• [WHAT YOU NEED TO DO]: Retyping the data exactly is the task. Include every line.

• [RAW DATA]:
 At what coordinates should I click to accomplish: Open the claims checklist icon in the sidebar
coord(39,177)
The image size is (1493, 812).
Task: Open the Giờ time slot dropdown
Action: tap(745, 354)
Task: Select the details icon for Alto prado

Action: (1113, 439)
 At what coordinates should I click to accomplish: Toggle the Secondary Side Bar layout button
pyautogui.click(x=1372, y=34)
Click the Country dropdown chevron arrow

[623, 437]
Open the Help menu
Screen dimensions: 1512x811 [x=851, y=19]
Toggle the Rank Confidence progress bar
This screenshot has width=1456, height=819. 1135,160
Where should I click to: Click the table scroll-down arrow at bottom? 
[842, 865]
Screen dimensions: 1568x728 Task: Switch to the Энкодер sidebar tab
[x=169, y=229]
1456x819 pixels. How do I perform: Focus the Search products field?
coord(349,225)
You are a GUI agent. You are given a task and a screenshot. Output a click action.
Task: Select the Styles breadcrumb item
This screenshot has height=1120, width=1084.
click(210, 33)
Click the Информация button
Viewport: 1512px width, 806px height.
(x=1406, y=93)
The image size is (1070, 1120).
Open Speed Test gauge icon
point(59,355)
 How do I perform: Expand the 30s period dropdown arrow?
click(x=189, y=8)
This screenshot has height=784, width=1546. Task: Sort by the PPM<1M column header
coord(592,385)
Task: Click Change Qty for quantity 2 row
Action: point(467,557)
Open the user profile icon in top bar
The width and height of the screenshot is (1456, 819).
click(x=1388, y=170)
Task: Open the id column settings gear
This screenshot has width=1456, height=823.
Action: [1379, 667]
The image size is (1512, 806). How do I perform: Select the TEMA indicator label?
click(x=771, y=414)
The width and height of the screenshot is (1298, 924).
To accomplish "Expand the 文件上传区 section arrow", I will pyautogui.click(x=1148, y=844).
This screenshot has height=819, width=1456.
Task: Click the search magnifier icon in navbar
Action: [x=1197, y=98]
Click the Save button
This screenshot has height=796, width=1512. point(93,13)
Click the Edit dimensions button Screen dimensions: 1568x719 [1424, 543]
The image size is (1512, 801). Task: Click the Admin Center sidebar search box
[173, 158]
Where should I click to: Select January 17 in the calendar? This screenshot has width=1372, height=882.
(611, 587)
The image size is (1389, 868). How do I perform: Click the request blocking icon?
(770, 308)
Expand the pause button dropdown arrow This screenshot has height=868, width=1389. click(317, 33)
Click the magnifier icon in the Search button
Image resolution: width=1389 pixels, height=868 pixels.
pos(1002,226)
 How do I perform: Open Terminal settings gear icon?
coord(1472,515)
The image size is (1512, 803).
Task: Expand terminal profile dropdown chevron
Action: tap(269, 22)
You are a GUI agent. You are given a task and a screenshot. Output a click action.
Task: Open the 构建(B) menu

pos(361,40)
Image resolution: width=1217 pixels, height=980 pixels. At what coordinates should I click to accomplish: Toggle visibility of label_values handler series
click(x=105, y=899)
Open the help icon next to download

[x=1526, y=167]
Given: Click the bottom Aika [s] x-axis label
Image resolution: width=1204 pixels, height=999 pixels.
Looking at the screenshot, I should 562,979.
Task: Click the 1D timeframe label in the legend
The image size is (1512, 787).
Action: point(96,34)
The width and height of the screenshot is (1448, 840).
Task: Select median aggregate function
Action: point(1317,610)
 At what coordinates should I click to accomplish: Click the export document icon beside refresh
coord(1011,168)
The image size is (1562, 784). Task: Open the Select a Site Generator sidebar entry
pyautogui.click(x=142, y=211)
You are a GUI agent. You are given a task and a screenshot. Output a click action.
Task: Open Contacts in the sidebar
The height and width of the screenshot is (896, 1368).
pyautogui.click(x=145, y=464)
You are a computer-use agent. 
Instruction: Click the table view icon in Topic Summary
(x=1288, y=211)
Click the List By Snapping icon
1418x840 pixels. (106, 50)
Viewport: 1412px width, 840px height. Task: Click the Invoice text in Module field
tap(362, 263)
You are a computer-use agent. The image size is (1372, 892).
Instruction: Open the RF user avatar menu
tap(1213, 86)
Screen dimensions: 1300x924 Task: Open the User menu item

• [RESPONSE TO THE TASK]:
 At what coordinates should I click to accomplish: Open the claims checklist icon in the sidebar
coord(39,177)
The image size is (1493, 812).
Task: Open the Giờ time slot dropdown
Action: tap(745, 354)
Task: Select the details icon for Alto prado

Action: (1113, 439)
 At what coordinates should I click to accomplish: Toggle the Secondary Side Bar layout button
pyautogui.click(x=1372, y=34)
Click the Country dropdown chevron arrow

[623, 437]
Open the Help menu
Screen dimensions: 1512x811 [x=851, y=19]
Toggle the Rank Confidence progress bar
This screenshot has width=1456, height=819. 1135,160
Where should I click to: Click the table scroll-down arrow at bottom? 
[842, 865]
Screen dimensions: 1568x728 Task: Switch to the Энкодер sidebar tab
[x=169, y=229]
1456x819 pixels. How do I perform: Focus the Search products field?
coord(349,225)
You are a GUI agent. You are given a task and a screenshot. Output a click action.
Task: Select the Styles breadcrumb item
This screenshot has height=1120, width=1084.
click(210, 33)
Click the Информация button
Viewport: 1512px width, 806px height.
(x=1406, y=93)
The image size is (1070, 1120).
Open Speed Test gauge icon
point(59,355)
 How do I perform: Expand the 30s period dropdown arrow?
click(x=189, y=8)
This screenshot has height=784, width=1546. Task: Sort by the PPM<1M column header
coord(592,385)
Task: Click Change Qty for quantity 2 row
Action: point(467,557)
Open the user profile icon in top bar
The width and height of the screenshot is (1456, 819).
click(x=1388, y=170)
Task: Open the id column settings gear
This screenshot has width=1456, height=823.
Action: [1379, 667]
The image size is (1512, 806). How do I perform: Select the TEMA indicator label?
click(x=771, y=414)
The width and height of the screenshot is (1298, 924).
To accomplish "Expand the 文件上传区 section arrow", I will pyautogui.click(x=1148, y=844).
This screenshot has height=819, width=1456.
Task: Click the search magnifier icon in navbar
Action: [x=1197, y=98]
Click the Save button
This screenshot has height=796, width=1512. point(93,13)
Click the Edit dimensions button Screen dimensions: 1568x719 [1424, 543]
The image size is (1512, 801). Task: Click the Admin Center sidebar search box
[173, 158]
Where should I click to: Select January 17 in the calendar? This screenshot has width=1372, height=882.
(611, 587)
The image size is (1389, 868). How do I perform: Click the request blocking icon?
(770, 308)
Expand the pause button dropdown arrow This screenshot has height=868, width=1389. click(317, 33)
Click the magnifier icon in the Search button
Image resolution: width=1389 pixels, height=868 pixels.
pos(1002,226)
 How do I perform: Open Terminal settings gear icon?
coord(1472,515)
The image size is (1512, 803).
Task: Expand terminal profile dropdown chevron
Action: tap(269, 22)
You are a GUI agent. You are given a task and a screenshot. Output a click action.
Task: Open the 构建(B) menu

pos(361,40)
Image resolution: width=1217 pixels, height=980 pixels. At what coordinates should I click to accomplish: Toggle visibility of label_values handler series
click(x=105, y=899)
Open the help icon next to download

[x=1526, y=167]
Given: Click the bottom Aika [s] x-axis label
Image resolution: width=1204 pixels, height=999 pixels.
Looking at the screenshot, I should 562,979.
Task: Click the 1D timeframe label in the legend
The image size is (1512, 787).
Action: point(96,34)
The width and height of the screenshot is (1448, 840).
Task: Select median aggregate function
Action: point(1317,610)
 At what coordinates should I click to accomplish: Click the export document icon beside refresh
coord(1011,168)
The image size is (1562, 784). Task: Open the Select a Site Generator sidebar entry
pyautogui.click(x=142, y=211)
You are a GUI agent. You are given a task and a screenshot. Output a click action.
Task: Open Contacts in the sidebar
The height and width of the screenshot is (896, 1368).
pyautogui.click(x=145, y=464)
You are a computer-use agent. 
Instruction: Click the table view icon in Topic Summary
(x=1288, y=211)
Click the List By Snapping icon
1418x840 pixels. (106, 50)
Viewport: 1412px width, 840px height. Task: Click the Invoice text in Module field
tap(362, 263)
You are a computer-use agent. The image size is (1372, 892).
Instruction: Open the RF user avatar menu
tap(1213, 86)
Screen dimensions: 1300x924 Task: Open the User menu item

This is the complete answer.